Scalar non-standard neutrino interactions in Galactic supernovae

TL;DR

This paper explores how scalar non-standard neutrino interactions can be studied through supernova neutrino signals, revealing significant potential for future experiments to detect or constrain these interactions.

Contribution

It introduces a novel analysis of SNSI effects on supernova neutrino flavor conversion and demonstrates enhanced sensitivity in supernova environments compared to solar or terrestrial sources.

Findings

SNSI modify neutrino mass-squared differences in supernovae

Supernova neutrino signals can improve SNSI sensitivity by up to four orders of magnitude

Neutrino energy levels are affected by density-squared-dependent mass contributions

Abstract

We analyze the prospects for studying scalar non-standard interactions (SNSI) using the neutrino burst from a Galactic supernova.
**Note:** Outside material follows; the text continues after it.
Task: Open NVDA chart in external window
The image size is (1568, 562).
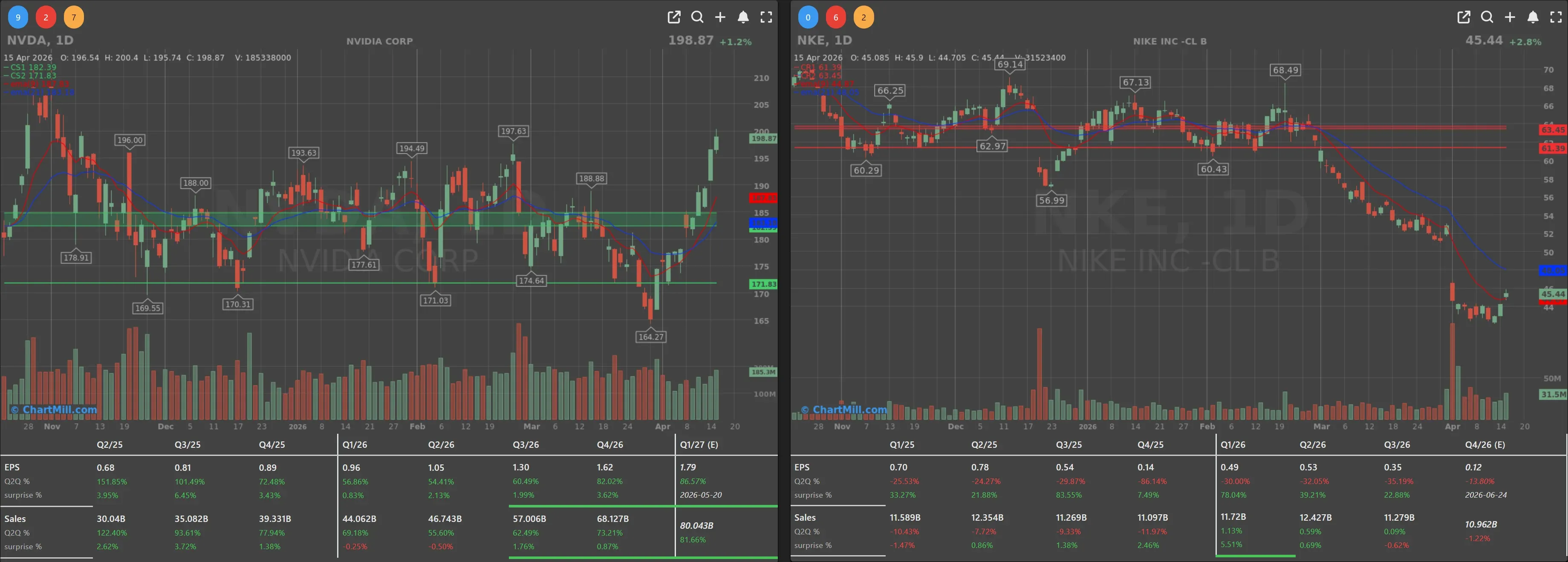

SNSI modify the resonant flavor conversion and, correspondingly, the neutronization burst signal, and may be identifiable in future multi-tonne-scale experiments such as DUNE. We show that, in the presence of SNSI, neutrinos propagating out of the dense supernova environment acquire a density-squared-dependent contribution to their mass-squared differences, which in turn modifies the energy levels of the neutrino mass eigenstates. This phenomenon is not present in less dense environments like the Earth or the Sun. For a given mass ordering, supernova neutrinos can improve the sensitivity to SNSI parameters by up to four orders of magnitude compared to that achievable with solar or terrestrial neutrino sources.